> **DATA RECORDS**
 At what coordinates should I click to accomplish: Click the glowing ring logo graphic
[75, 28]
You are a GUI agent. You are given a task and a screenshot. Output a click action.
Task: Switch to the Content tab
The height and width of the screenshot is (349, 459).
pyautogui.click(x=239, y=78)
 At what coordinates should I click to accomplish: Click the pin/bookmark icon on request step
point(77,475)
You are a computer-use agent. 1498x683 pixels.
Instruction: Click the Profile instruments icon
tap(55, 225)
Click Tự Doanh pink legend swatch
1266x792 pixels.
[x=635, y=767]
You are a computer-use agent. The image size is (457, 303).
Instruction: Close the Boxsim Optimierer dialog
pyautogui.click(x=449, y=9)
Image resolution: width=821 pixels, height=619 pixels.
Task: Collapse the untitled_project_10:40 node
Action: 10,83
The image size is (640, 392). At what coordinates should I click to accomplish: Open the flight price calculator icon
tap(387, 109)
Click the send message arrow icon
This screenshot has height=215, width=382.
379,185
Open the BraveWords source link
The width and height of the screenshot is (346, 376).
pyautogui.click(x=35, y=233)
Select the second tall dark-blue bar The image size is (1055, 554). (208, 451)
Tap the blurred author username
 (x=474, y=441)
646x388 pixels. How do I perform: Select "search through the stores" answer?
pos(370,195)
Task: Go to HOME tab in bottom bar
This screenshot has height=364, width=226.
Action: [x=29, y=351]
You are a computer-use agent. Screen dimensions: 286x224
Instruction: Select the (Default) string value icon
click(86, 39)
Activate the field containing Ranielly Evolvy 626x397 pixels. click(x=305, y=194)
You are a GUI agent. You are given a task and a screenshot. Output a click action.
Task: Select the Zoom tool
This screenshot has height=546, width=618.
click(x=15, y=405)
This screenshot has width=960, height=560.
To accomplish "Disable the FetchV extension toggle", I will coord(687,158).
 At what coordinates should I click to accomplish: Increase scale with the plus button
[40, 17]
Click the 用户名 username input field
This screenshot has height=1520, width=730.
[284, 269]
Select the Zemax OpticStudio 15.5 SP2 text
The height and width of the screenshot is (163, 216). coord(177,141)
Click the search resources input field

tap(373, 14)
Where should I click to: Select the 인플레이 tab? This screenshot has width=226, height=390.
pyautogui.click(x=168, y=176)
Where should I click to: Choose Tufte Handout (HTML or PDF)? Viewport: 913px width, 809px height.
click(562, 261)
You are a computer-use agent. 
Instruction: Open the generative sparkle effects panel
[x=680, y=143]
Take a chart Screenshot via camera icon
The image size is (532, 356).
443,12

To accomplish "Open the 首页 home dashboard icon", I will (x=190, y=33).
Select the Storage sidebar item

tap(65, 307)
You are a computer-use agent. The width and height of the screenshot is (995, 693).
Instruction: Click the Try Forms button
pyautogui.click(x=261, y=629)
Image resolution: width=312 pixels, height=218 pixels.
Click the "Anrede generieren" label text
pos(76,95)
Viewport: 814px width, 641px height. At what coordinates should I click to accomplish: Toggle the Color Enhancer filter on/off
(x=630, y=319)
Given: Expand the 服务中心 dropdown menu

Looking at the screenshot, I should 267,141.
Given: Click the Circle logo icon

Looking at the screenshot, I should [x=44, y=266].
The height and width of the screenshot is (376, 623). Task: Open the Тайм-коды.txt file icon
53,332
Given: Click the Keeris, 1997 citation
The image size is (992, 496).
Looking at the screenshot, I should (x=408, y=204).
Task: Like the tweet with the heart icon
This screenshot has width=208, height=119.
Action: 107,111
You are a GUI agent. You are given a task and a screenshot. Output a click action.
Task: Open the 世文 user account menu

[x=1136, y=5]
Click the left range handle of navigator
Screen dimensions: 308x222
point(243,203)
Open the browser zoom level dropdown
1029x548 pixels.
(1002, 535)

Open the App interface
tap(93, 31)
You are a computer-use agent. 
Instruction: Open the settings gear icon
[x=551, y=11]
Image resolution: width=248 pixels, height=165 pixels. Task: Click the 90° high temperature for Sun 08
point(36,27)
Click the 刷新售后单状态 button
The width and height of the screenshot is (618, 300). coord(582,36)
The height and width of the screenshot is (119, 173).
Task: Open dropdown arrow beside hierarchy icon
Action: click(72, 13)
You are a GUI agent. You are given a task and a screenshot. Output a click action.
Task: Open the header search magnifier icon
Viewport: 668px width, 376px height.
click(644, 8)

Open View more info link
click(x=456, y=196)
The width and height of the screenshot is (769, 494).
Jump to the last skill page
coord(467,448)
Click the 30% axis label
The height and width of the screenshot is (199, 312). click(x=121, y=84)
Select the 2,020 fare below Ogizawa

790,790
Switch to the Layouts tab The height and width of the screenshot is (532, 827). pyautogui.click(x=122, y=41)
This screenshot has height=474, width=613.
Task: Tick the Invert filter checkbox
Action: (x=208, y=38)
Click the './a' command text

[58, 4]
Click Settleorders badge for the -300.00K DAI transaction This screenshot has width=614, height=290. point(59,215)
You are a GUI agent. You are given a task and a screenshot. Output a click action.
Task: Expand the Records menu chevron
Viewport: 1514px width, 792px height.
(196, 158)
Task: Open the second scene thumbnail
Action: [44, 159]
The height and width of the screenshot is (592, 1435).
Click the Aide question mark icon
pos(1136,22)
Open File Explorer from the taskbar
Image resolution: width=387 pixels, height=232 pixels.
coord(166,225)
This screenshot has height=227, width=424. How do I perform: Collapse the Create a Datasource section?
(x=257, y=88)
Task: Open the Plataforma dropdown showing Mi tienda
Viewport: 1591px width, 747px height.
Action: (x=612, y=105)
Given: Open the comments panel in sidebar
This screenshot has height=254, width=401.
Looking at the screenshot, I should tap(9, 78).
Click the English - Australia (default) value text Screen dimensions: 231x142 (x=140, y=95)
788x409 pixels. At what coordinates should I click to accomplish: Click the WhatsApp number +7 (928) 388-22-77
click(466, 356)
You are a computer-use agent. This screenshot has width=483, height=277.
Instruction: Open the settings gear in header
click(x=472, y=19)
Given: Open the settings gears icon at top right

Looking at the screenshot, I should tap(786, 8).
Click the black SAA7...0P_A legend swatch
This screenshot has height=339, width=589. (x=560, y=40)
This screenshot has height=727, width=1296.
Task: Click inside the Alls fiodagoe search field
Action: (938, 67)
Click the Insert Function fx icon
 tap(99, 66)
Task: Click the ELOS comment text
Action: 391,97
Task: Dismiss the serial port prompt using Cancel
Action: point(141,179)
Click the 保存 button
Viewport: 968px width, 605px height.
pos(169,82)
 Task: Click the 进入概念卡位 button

> **EXERCISE INSTRUCTIONS**
Select all lines in the listing above where the word "computer" appears, and show them.

> **ANSWER BOX**
You are a computer-use agent. 1498x683 pixels.
You are a computer-use agent. The image size is (457, 303).
You are a computer-use agent. Screen dimensions: 286x224
You are a computer-use agent. 
You are a computer-use agent. The width and height of the screenshot is (995, 693).
You are a computer-use agent. 
You are a computer-use agent. This screenshot has width=483, height=277.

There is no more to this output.